Throughout this process, Semyon learned that the deadlines regulating AGS applications effectively grant draft boards the ability to refuse any request on technical grounds:
If you want alternative service, they’ll turn you down if you apply less than six months before draft time. And if it’s six months or more, that only works if you’ve still got a deferment or you’re under 18 — otherwise, you’re up for the draft every round. But there’s only ever about four months between drafts, so it’s impossible to get your application in early enough. It’s a catch-22 that the draft boards use.
In December 2024, after another AGS rejection, a state inspector started investigating allegations that Semyon had evaded the draft board. However, officials decided not to press charges — an outcome Semyon attributes to his consultations with the group Soldiers’ Mothers of St.

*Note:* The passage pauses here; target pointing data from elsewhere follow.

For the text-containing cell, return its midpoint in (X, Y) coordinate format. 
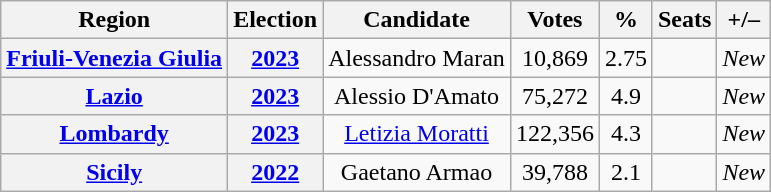
Election (276, 20)
Sicily (114, 172)
39,788 (554, 172)
122,356 (554, 134)
Alessandro Maran (417, 58)
2022 (276, 172)
Friuli-Venezia Giulia (114, 58)
+/– (744, 20)
75,272 (554, 96)
% (626, 20)
2.1 (626, 172)
Alessio D'Amato (417, 96)
10,869 (554, 58)
4.3 (626, 134)
Region (114, 20)
Votes (554, 20)
Lombardy (114, 134)
Gaetano Armao (417, 172)
Letizia Moratti (417, 134)
Seats (684, 20)
4.9 (626, 96)
Candidate (417, 20)
Lazio (114, 96)
2.75 (626, 58)
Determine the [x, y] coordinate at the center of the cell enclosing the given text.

Petersburg and the many hours he spent in online chat rooms, researching how to navigate Russia’s conscription system.
“Now I kinda get how things work,” Semyon told Meduza, urging Russian men interested in applying for AGS to build a paper trail as early as possible. “You need to get ready first — not just with talk, but actual documents. Write some pacifist articles in a magazine or online. Volunteer somewhere. You need something solid, some document that backs up your beliefs.”
Despite the difficulties he’s faced exercising his constitutional right to alternative civilian service, Semyon says he still loves his country and plans to remain in Russia. “Sure, there’s stuff that annoys me, but there’s a lot that I love too,” he told Meduza. “I wouldn’t want to leave and lose all that.”